As we approach what is likely to be another steep rate hike for consumers and homeowners, Samuel Seeff, chairman of the Seeff Property Group warns that another rate hike shock will be dire for the property market and economy.
Rate hikes must be kept to a minimum. Seeff believes the early rate hikes in the first half of this year were premature and had the Reserve Bank held off, it would have allowed some leeway now to cushion the blow for consumers.
Just as the economy commenced recovering from the devastation of the Covid lockdowns, it has now slumped again to below the pre-pandemic level according to the second quarter GDP data from StatsSA.
Seeff says we are now seeing the effect on the economy of rising inflation, the accelerated rate hikes and load shedding which appears to be increasing in frequency and duration.
The higher inflation is not due to increased credit extension or consumer spending, it comes as a result of external factors including the impact of the Russian War in Ukraine on rising food and fuel prices, yet Seeff says consumers and homeowners are being punished with higher interest rates.
On top of higher food and fuel prices, the rate hikes take money out of consumer wallets that they could have spent in the economy. Consumers and homeowners have had to absorb an additional 2 percent increase since November with another rate hike due this month.
The impact on a mid-level home is that homeowners now have to pay an additional R1,244 per month on an average loan of R1 million over twenty years as their repayments increased from R7,753 in November (at 7%) to R8,997 (9%) in July.

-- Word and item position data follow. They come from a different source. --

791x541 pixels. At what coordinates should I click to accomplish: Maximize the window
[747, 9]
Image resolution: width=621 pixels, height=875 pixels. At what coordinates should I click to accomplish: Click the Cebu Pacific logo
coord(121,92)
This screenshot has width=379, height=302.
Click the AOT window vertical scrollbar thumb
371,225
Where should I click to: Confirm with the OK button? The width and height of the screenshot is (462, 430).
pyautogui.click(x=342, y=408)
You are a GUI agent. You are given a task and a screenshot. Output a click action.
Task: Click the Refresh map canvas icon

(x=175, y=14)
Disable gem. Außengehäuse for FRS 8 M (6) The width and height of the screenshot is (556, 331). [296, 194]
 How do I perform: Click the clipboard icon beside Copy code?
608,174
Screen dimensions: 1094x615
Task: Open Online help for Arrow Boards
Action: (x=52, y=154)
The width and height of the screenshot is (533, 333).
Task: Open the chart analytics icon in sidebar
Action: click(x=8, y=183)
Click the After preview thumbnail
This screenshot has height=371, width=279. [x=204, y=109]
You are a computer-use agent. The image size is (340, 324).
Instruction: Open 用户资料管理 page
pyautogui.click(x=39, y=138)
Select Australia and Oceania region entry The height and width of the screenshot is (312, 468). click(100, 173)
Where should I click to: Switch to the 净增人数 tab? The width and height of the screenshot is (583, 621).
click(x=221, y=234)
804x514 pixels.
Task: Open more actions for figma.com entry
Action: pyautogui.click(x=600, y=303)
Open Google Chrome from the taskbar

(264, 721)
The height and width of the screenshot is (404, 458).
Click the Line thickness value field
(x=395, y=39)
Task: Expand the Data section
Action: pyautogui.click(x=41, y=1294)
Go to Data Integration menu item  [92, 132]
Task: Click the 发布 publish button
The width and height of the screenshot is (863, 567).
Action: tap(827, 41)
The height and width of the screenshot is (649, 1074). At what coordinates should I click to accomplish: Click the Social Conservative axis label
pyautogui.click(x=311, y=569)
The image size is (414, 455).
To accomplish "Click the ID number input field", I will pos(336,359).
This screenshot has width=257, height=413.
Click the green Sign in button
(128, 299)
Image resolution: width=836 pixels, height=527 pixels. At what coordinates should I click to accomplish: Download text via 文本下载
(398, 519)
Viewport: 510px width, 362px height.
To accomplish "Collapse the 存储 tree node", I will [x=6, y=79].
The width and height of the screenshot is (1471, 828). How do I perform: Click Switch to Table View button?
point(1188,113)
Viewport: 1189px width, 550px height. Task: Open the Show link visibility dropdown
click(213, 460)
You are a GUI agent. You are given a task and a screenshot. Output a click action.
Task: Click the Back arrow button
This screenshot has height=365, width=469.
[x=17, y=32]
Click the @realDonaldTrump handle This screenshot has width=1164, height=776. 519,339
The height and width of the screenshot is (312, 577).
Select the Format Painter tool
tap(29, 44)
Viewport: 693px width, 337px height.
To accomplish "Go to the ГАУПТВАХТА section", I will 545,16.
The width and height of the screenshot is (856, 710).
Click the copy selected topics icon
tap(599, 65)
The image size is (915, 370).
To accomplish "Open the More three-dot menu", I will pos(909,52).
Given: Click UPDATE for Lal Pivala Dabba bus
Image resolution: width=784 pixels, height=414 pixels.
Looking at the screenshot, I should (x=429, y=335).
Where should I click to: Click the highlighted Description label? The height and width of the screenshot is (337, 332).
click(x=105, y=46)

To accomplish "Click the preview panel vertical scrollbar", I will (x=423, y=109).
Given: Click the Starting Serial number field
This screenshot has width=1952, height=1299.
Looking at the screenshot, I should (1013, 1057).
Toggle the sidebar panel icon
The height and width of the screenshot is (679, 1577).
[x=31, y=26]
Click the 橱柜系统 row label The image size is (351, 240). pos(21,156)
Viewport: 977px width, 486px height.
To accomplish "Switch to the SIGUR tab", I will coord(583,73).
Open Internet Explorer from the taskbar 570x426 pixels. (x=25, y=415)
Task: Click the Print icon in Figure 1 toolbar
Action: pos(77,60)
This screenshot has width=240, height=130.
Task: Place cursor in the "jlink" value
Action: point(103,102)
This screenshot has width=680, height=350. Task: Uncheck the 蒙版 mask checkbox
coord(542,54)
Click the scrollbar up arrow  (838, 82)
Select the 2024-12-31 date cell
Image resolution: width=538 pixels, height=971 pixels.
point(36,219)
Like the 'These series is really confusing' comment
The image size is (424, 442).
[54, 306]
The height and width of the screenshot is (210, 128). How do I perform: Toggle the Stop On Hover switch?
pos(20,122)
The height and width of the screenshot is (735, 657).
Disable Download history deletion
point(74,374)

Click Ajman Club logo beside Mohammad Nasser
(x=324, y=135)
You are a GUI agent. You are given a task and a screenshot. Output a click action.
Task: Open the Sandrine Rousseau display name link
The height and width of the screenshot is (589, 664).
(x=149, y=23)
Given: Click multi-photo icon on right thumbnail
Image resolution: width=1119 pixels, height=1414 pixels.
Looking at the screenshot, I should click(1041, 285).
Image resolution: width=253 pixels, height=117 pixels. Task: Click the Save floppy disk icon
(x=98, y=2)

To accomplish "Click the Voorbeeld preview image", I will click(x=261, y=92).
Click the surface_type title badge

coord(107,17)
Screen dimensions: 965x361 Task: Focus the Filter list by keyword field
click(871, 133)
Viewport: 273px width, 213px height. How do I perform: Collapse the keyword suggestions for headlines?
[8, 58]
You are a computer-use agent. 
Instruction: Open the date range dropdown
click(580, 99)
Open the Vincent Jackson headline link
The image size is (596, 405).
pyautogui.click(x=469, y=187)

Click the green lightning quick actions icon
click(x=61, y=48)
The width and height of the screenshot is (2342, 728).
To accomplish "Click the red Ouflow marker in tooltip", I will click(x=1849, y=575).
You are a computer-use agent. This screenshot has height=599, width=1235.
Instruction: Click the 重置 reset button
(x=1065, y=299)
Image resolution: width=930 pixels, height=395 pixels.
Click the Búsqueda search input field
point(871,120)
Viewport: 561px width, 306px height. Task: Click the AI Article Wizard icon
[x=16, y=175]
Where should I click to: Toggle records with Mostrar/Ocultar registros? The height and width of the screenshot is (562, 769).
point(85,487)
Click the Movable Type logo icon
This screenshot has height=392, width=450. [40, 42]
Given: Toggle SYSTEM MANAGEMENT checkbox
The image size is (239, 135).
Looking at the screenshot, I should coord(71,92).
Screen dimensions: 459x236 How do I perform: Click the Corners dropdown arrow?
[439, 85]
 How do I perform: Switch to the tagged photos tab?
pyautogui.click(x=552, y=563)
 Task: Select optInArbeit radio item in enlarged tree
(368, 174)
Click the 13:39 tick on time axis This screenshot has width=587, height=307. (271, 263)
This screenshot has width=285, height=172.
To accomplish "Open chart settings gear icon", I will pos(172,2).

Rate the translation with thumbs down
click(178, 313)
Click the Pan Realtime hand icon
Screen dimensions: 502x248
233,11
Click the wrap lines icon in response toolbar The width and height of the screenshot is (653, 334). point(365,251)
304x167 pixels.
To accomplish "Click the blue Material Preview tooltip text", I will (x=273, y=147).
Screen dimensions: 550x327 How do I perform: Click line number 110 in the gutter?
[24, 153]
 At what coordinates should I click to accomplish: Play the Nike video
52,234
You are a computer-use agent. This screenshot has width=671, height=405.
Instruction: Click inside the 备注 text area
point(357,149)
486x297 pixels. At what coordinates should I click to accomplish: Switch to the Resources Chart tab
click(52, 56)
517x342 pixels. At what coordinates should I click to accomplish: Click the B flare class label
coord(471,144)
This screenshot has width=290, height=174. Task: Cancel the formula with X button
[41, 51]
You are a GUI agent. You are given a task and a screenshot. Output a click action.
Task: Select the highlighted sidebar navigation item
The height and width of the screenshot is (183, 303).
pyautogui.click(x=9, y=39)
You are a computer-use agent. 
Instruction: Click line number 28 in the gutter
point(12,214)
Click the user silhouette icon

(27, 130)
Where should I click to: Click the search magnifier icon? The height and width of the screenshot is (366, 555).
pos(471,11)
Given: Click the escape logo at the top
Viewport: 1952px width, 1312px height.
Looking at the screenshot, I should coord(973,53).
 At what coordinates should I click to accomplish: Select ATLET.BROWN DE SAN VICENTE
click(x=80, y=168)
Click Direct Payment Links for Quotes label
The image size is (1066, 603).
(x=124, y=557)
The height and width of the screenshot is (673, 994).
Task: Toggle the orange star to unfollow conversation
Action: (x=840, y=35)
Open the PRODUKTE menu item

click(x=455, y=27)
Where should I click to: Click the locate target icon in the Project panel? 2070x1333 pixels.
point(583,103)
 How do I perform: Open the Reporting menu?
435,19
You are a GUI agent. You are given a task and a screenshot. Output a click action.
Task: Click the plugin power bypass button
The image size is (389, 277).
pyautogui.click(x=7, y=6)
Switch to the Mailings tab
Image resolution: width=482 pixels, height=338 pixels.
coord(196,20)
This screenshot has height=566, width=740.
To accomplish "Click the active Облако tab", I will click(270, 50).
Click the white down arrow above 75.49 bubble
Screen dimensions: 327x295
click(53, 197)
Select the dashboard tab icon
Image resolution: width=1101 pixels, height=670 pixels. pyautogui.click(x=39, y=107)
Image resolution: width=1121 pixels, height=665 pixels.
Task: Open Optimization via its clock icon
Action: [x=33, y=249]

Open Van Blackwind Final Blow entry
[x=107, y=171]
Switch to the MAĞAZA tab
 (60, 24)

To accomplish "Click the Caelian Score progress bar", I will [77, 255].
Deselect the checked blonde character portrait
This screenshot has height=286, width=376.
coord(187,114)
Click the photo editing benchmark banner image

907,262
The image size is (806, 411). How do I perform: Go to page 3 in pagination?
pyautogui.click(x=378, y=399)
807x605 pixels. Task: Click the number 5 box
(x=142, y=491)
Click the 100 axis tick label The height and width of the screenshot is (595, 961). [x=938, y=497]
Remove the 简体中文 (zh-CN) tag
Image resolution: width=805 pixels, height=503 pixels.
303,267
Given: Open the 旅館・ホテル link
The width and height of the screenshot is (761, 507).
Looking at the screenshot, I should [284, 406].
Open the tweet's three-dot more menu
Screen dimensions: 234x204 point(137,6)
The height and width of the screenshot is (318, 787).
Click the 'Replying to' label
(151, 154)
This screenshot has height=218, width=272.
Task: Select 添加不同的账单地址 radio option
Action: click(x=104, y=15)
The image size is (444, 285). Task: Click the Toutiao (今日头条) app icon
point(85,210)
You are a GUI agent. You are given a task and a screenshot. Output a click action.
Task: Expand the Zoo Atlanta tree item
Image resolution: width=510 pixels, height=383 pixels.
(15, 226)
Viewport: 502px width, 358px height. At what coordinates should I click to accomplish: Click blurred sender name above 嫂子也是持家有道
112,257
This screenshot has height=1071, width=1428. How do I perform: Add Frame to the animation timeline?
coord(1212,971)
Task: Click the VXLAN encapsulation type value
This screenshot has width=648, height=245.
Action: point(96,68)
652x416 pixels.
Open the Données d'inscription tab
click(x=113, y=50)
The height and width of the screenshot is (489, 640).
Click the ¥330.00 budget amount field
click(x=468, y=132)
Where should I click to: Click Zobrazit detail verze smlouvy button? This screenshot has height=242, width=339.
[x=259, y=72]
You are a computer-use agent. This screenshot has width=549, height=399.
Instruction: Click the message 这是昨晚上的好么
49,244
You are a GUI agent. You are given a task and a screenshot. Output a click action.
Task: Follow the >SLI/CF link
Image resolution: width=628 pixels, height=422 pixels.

For entry-level homeowners with a loan of R650,000, the impact is an extra R809 per month (increased from R5,039 to R5,848) and for an upper middle-class homeowner with a loan of R2 million, it is and extra R2,489 per month (increased from R15,506 to R17,995).
Seeff says the residential market has been a significant economic contributor since mid-2020. Notably, where the economy as a whole contracted in the second quarter, the economic sector which includes real estate (Finance, Real Estate and Business Services) still achieved growth of 2.4 percent.
He says further that a significant benefit of the low interest rate of the past two years has been that it enables significantly more first-time buyers to purchase their own homes with zero-deposit and cost-inclusive home loans.
For the time being, the market remains favourable and well supported by bank lending conditions and deposit requirements which are still under 10%.
Lightstone data also points to a steady market with the volume of transactions for the first half of 2022 only down marginally compared to 2021 (129 642 versus 130 102), while the value was up slightly (R156,346,807,127 versus R153,240,035,200).
Seeff says there has been a strong uptick in the super luxury sector above R5 million, especially in the Cape where Seeff has concluded several high value sales, the most recent being R72 million for a luxury apartment in The Aurum in Bantry Bay. Notably, this sale has taken the Rand per square metre up to over R180,000.